I am doing a function optimization using an evolutionary algorithm (CMAES). To run it faster I am using the multiprocessing module. The function I need to optimize takes large matrices as inputs (input_A_Opt, and input_B_Opt)
in the code below.
They are several GBs of size. When I run the function without multiprocessing, it works well. When I use multiprocessing there seems to be a problem with memory. If I run it with small inputs it works well, but when I run with the full input, I get the following error:
File "<ipython-input-2-bdbae5b82d3c>", line 1, in <module>
opt.myFuncOptimization()
File "/home/joe/Desktop/optimization_folder/Python/Optimization.py", line 45, in myFuncOptimization
**f_values = pool.map_async(partial_function_to_optmize, solutions).get()**
File "/usr/lib/python3.5/multiprocessing/pool.py", line 608, in get
raise self._value
File "/usr/lib/python3.5/multiprocessing/pool.py", line 385, in _handle_tasks
put(task)
File "/usr/lib/python3.5/multiprocessing/connection.py", line 206, in send
self._send_bytes(ForkingPickler.dumps(obj))
File "/usr/lib/python3.5/multiprocessing/connection.py", line 393, in _send_bytes
header = struct.pack("!i", n)
error: 'i' format requires -2147483648 <= number <= 2147483647
And here's a simplified version of the code (again, if I run it with the input 10 times smaller, all works fine):
import numpy as np
import cma
import multiprocessing as mp
import functools
import myFuncs
import hdf5storage
def myFuncOptimization ():
temp = hdf5storage.loadmat('/home/joe/Desktop/optimization_folder/matlab_workspace_for_optimization')
input_A_Opt = temp["input_A"]
input_B_Opt = temp["input_B"]
del temp
numCores = 20
# Inputs
#________________________________________________________________________________________________________________________________________________________________________________________________________________________________________________________________________________________________________________________________________________________________________________________________________________________
P0 = np.array([ 4.66666667, 2.5, 2.66666667, 4.16666667, 0.96969697, 1.95959596, 0.44088176, 0.04040404, 6.05210421, 0.58585859, 0.46464646, 8.75751503, 0.16161616, 1.24248497, 1.61616162, 1.56312625, 5.85858586, 0.01400841, 1.0, 2.4137931, 0.38076152, 2.5, 1.99679872 ])
LBOpt = np.array([ 0.0, 0.0, 0.0, 0.0, 0.0, 0.0, 0.0, 0.0, 0.0, 0.0, 0.0, 0.0, 0.0, 0.0, 0.0, 0.0, 0.0, 0.0, 0.0, 0.0, 0.0, 0.0, 0.0, ])
UBOpt = np.array([ 10.0, 10.0, 10.0, 10.0, 10.0, 10.0, 10.0, 10.0, 10.0, 10.0, 10.0, 10.0, 10.0, 10.0, 10.0, 10.0, 10.0, 10.0, 10.0, 10.0, 10.0, 10.0, 10.0, ])

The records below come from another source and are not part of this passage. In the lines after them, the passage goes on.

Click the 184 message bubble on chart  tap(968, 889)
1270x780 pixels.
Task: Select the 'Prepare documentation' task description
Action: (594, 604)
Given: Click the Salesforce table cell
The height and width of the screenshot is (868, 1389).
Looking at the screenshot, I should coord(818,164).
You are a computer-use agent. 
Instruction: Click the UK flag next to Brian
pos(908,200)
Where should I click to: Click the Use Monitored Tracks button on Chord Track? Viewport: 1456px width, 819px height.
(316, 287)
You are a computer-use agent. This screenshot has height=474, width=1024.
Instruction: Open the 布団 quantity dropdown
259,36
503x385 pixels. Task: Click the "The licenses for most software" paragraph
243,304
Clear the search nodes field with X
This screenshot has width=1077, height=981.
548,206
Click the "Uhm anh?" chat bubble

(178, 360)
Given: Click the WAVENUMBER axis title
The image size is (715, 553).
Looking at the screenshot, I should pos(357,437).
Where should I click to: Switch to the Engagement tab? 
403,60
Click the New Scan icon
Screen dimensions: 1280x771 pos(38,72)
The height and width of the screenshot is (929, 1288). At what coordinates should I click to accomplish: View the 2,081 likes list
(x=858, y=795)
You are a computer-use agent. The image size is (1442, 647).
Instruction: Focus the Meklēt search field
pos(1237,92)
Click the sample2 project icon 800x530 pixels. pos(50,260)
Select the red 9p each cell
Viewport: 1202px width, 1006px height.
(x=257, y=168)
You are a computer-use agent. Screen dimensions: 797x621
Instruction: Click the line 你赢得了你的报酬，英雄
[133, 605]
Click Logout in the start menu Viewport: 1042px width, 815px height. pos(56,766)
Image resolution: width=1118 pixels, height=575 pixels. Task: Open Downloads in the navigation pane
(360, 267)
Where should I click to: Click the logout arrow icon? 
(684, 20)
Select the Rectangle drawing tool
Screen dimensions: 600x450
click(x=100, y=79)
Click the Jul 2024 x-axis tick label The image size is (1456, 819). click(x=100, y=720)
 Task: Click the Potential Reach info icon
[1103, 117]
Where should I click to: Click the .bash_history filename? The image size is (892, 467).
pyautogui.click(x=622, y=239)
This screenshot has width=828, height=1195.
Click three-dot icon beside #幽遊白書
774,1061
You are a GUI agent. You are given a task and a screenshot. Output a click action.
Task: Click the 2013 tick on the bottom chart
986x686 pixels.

initialStdsOpt = np.array([2.0, 2.0, 2.0, 2.0, 2.0, 2.0, 2.0, 2.0, 2.0, 2.0, 2.0, 2.0, 2.0, 2.0, 2.0, 2.0, 2.0, 2.0, 2.0, 2.0, 2.0, 2.0, 2.0, ])
minStdsOpt = np.array([ 0.030, 0.40, 0.030, 0.40, 0.020, 0.020, 0.020, 0.020, 0.020, 0.020, 0.020, 0.020, 0.020, 0.020, 0.020, 0.020, 0.020, 0.020, 0.050, 0.050, 0.020, 0.40, 0.020, ])
options = {'bounds':[LBOpt,UBOpt], 'CMA_stds':initialStdsOpt, 'minstd':minStdsOpt, 'popsize':numCores}
es = cma.CMAEvolutionStrategy(P0, 1, options)
pool = mp.Pool(numCores)
partial_function_to_optmize = functools.partial(myFuncs.func1, input_A=input_A_Opt, input_B=input_B_Opt)
while not es.stop():
solutions = es.ask(es.popsize)
f_values = pool.map_async(partial_function_to_optmize, solutions).get()
es.tell(solutions, f_values)
es.disp(1)
es.logger.add()
return es.result_pretty()
Any suggestions on how to solve this issue? am I not coding properly (new to python) or should I use other multiprocessing package like scoop?